Saturday's Kitchener-Waterloo Record carrys the following story " Critics fear safety act changes will kill jobs". My first response to that title was better that title than one that said "Critics fear safety act changes will kill people". Is the system broken. Yes it is. Too many people, young, old ,male and female are dying or being horribly injured in this Province and in this Region. Perhaps these "critics" haven't lost someone they know; ... yet. Perhaps these "critics" might want to have embraced the current legislation more enthusiastically. My experience (construction & factory) is that there are a ton of labour, health & safety laws, all of which are ignored by small companies with impunity. Impunity that is until someone is hurt or dies. Most Ministry of Labour inspectors seem to focus on the big guys. How is it that I could work for years on end in small construction and never wear a hard hat? How could I work laying 350 degree fahrenheit asphalt with my shirt off? How does an employer for the sake of thirty seconds permit a loaded dump truck to raise it's box, full of hot asphalt without the safety chains on?

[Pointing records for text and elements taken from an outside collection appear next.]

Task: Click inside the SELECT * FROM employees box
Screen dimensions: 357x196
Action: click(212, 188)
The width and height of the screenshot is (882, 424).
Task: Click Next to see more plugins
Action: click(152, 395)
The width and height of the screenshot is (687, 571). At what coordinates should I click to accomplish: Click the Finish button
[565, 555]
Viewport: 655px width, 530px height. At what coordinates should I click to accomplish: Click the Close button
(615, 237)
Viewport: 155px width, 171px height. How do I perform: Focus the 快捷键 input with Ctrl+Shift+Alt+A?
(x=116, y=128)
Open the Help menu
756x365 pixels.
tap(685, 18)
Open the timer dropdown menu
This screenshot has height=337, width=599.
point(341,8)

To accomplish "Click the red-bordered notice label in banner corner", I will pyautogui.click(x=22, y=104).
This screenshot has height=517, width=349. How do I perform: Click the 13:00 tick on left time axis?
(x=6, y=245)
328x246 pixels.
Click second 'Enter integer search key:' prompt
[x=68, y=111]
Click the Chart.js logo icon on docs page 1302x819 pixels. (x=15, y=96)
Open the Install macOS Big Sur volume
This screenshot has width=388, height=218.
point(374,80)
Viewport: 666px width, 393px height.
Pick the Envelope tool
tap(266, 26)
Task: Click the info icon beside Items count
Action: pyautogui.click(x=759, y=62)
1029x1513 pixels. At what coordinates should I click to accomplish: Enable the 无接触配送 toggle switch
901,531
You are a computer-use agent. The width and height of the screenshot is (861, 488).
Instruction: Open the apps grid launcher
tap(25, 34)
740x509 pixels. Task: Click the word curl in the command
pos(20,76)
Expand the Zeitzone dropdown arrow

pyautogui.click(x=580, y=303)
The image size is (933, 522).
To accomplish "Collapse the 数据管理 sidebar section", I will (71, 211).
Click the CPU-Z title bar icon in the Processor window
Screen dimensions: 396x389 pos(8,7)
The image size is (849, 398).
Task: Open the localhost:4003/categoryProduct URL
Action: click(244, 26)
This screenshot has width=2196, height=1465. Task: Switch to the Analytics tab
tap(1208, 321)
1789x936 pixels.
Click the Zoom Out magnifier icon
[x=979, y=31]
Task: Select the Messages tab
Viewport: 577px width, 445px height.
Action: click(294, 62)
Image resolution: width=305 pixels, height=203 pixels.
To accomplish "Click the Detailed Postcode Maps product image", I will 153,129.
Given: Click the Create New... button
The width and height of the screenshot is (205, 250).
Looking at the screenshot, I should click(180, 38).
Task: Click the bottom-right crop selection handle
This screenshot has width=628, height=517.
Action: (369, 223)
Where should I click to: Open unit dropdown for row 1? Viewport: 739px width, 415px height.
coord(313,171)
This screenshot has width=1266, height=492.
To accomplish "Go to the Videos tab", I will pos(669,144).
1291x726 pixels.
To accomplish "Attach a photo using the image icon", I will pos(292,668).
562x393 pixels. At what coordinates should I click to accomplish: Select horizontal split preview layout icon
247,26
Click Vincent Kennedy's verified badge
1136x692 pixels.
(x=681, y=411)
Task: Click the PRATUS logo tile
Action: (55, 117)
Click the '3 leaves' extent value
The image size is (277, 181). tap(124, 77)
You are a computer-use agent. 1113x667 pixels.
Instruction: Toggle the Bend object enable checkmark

How does that same employer who the previous year buried a young employee up to his waist in hot asphalt, then order another employee to go behind and under the back end of the truck with a wheelbarrow in order to fill up out of a small manual chute... with the safety chains still off and fifteen tons of asphalt overhead? Give me a break. Ontario workplaces maim and kill, year in and year out. More laws won't help but more enforcement would. Also more training would help. This training isn't just for the workers, it's also for the owners and supervisers. When the problem is fixed, then whine about more health & safety costs.